Uncertainty in wind build rates
The assumptions in the OIES analysis were largely based on data from DECC’s 2050 Pathways Analysis (published in 2010) which, consistent with its purpose, assumed a very aggressive path to decarbonisation, in large part delivered by a step change in renewables build rates. As illustrated in the chart below, previous Timera Energy analysis based on simple extrapolation of historical build rates suggests that getting anywhere near DECC’s assumed levels is highly unlikely unless there is a step change in policy support for renewables.
As the reality of the UK’s finances begins to bite and the inherent tension between austerity and decarbonisation policies comes to a head, DECC’s aggressive build assumptions feel increasingly optimistic. In contrast, Ofgem’s assumptions on wind build in its recently published Electricity Capacity Assessment report (Jul 2012) were closer to our more conservative build rate assumptions (included in the chart above for 2015 only as Ofgem’s study covered the period to 2016/17).
The other side of the equation is the level of available flexible capacity to manage intermittency. The Ofgem report highlighted the increasing awareness of the potential for a capacity crunch mid decade. In our view there is also a significant risk that a number of older CCGT plant are closed by the middle of the decade.
Impact on generation and market price dynamics
Irrespective of renewables build rate uncertainty, the OIES analysis highlights the structural changes in generation and market price dynamics that will increasingly dominate the UK market. These factors will be overlaid on weather sensitive demand and plant availability that have historically dominated prompt fundamentals, prices and volatility.

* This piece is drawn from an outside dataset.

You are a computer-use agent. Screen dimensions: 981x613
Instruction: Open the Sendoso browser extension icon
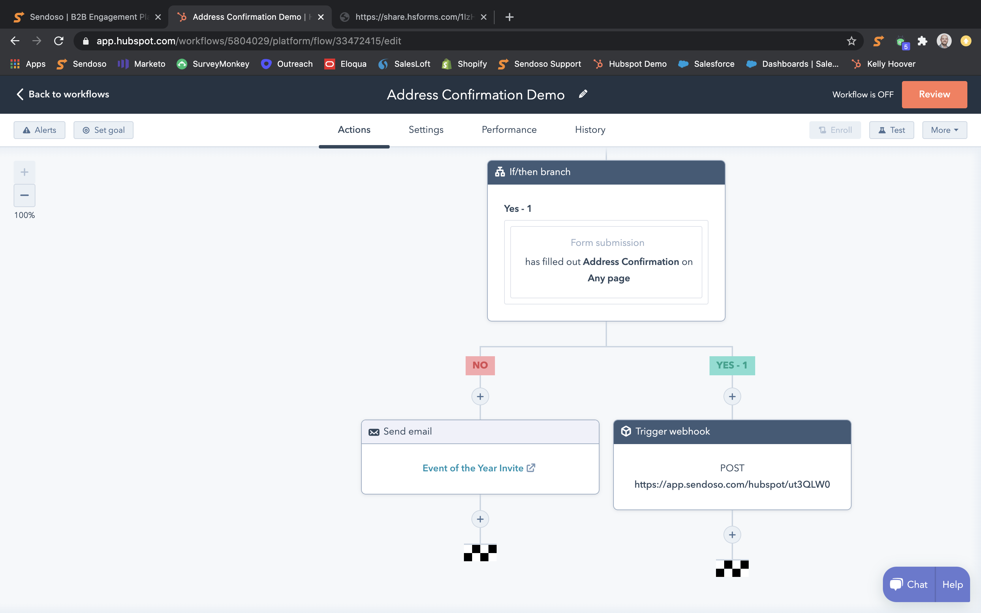coord(878,41)
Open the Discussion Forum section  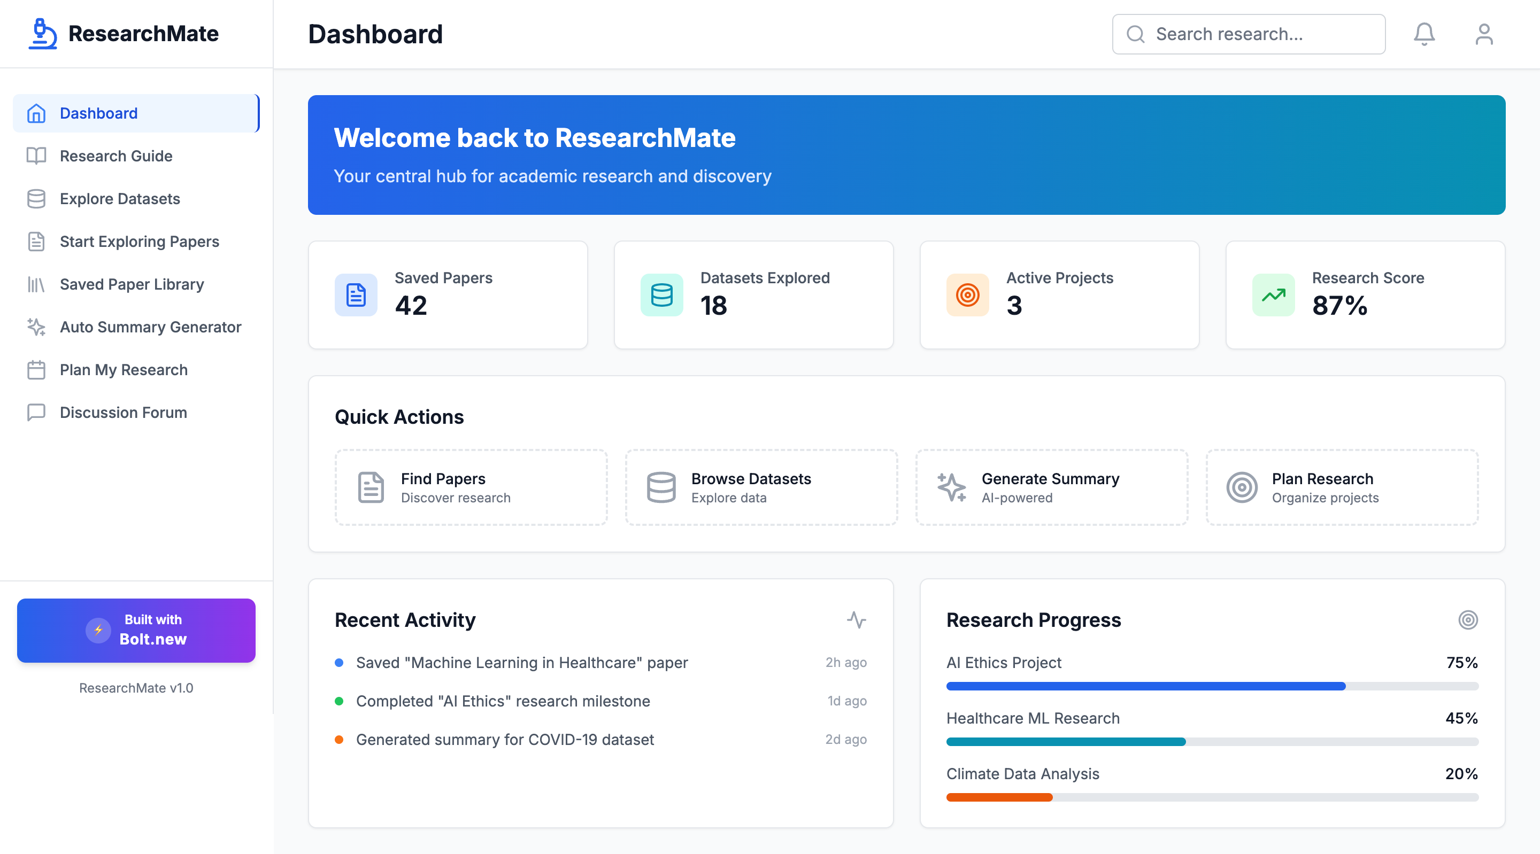[123, 412]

It is worth recapping what some of the broader implications are likely to be for the market:
- Increased load flow variability and transmission stress – intermittency is not just absolute load variability. The locational diversity of the intermittent capacity will also lead to increasingly dynamic load flow patterns which will make the system balancing tasks (including voltage, frequency and constraint management) of National Grid more challenging (as has clearly been demonstrated in Germany).
- Reduced and more uncertain gas plant load factors – Over time intermittent generation will change the structure of gas plant returns as they face reduced running hours and less certainty as to when they are likely to generate.
- Price cannibalisation – As has been the case in Germany with the increase in wind and solar capacity, prices will face downward pressure due to the increasing levels of low/zero marginal cost capacity. This price cannibalisation will impact both spot prices during low demand/high wind periods and forward prices from an higher expected level of wind generation.
- Increased prompt volatility – more dynamic and less predictable prompt fundamentals will be likely to increase volatility in both the power and gas markets. This will be a key value driver and market signal for assets in both markets providing flexibility in the prompt.
- Stronger coupling of gas and power market price dynamics – the dominant role gas plant will play in managing intermittency will likely strengthen the already high levels of correlation between gas and power prices and volatility.